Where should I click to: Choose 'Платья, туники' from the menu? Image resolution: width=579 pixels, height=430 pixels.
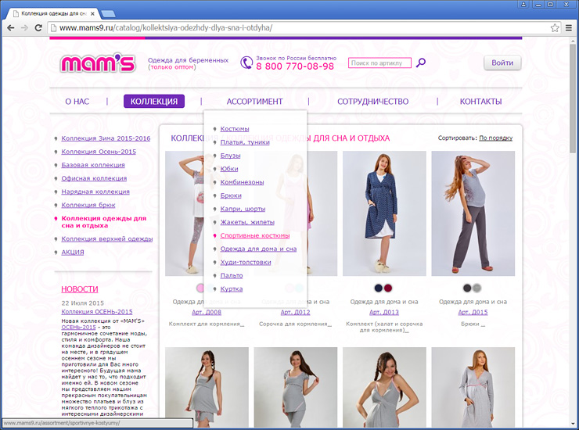tap(244, 142)
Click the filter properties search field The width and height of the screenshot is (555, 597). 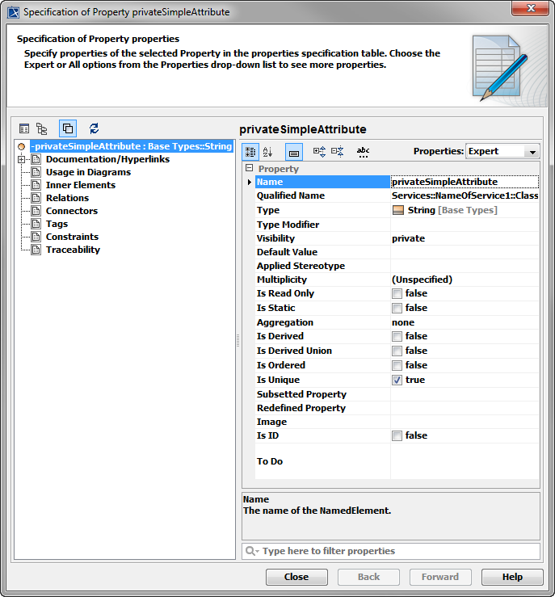(x=396, y=551)
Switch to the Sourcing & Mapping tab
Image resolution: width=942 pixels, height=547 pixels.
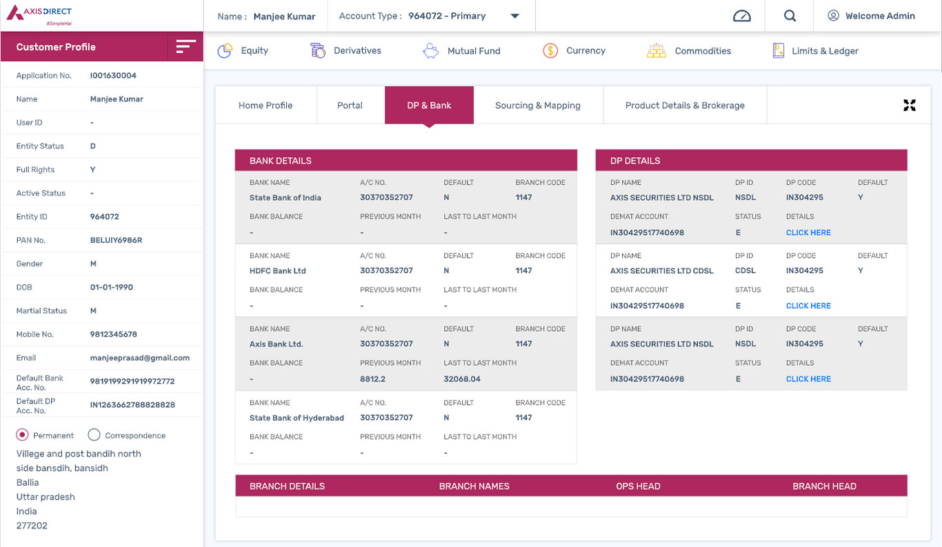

__Task to complete__.
Pick out every line above that contains the word "Image", matching case exactly, and copy each one as it appears.

__Expected output__.
Where should I click to: Choose 'Платья, туники' from the menu? Image resolution: width=579 pixels, height=430 pixels.
Image resolution: width=942 pixels, height=547 pixels.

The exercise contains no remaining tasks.